— begin EXTRACT —

Michelle “Mike” Ochonicky, Arts Editor

Keep Your Summer ARTsy!

The beloved Muny is in full swing and free outdoor concerts-in-the-park abound around town. Find a complete list of July ARTful Happenings at TheHealthyPlanet.com to keep your summer ARTsy!

What’s a village to do when a May Queen is needed and the purity of their young women is in question? Go against tradition and select the only virgin in the village: a boy, by the name of Albert Herring! Intrigued, right? And who says you don’t like opera?!

That’s right: Union Avenue Opera presents this delightful tale July 7-8 and 14-15 in an opera by Benjamin Britten, starring none other than soprano Christine Brewer as Lady Billows. A member of the prestigious Metropolitan Opera, Ms. Brewer is recognized worldwide for her magnificent voice and charming stage presence. But, did you know, that she’s a native and still-resident of our area? So, come dip your toe into opera! Performances at 8 p.m. at 433 N. Union Blvd.; tickets $32-55 with student rush tickets (student I.D. required) just $15 at 15 minutes prior to curtain time. For info, call 314-361-2881 or visit www.unionavenueopera.org.

— end EXTRACT —
— begin COLLECTED DATA —

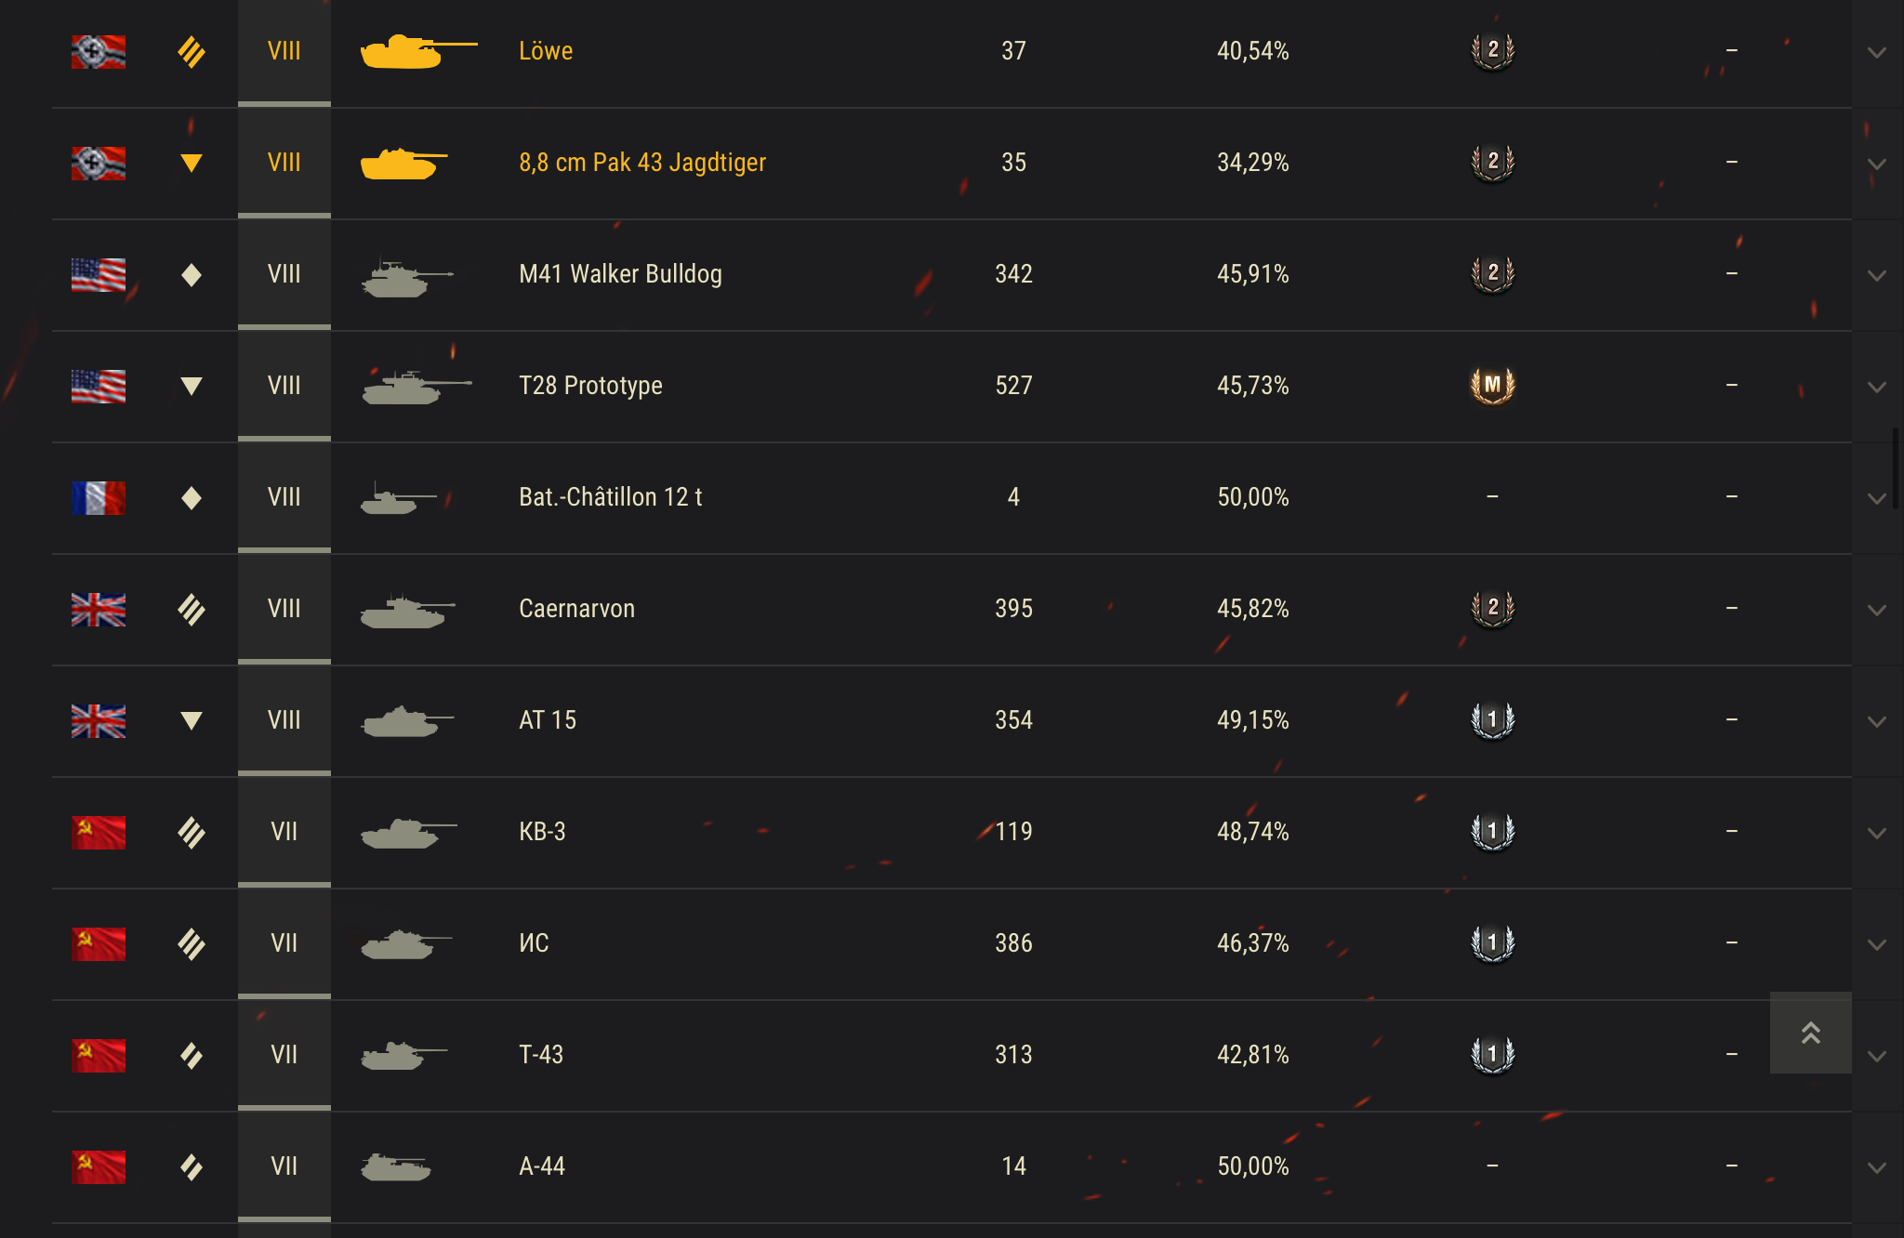
Task: Click the tank destroyer triangle icon for T28 Prototype
Action: click(x=192, y=386)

— end COLLECTED DATA —

WHAT YOU WILL DO —
1 – According to the arts column, how much do student rush tickets for the opera cost?
2 – Please resume the arts column about summer events after its last sentence.
The lines have nothing to do with what comes next.

EXERCISE ANSWERS —
1 – Student rush tickets cost $15 with a student I.D., 15 minutes before curtain time.

2 –
Missouri Botanical Garden is always a place of incredible natural beauty. But now through August 12, the Climatron is the setting for Garden of Glass, featuring thirty fused-glass works by Craig Mitchell Smith. View the works during the day to discover colorful glass tucked under waterfalls or nestled in greenery. Even better, be wowed by their nighttime glow on Thursday through Saturday evenings when you can also sip an adult beverage and groove to live music in the garden. A great summer date night! Details at www.mobot.org.

I never include call-for-artists in my column because, at any given time, there are just so many. But I’m making an exception for this special, upcoming juried art exhibition at Art Saint Louis. “Maturity and Its Muse: Celebrating Artistic Excellence” will showcase the talents of artists aged 70+ as of January 1, 2018. According to info from Robin Hirsch-Steinhoff, Artistic Director of Art Saint Louis, these artists, “by making art, share their thoughts and ideas about the world and themselves with us.”

These are definitely not emerging artists—and that fact presents us with the importance of art for all generations. My own mother was notorious for cutting off her subjects’ heads or feet on pictures she snapped throughout my childhood. It wasn’t until she was well into her 80’s that my mother truly found “her medium” in digital photography. Her landscape photography made its way into several juried exhibitions.

Artwork in all media and styles considered; applications accepted through September 1; the exhibition is scheduled to open on April 14, 2018. Rules of entry and form at artsaintlouis.org.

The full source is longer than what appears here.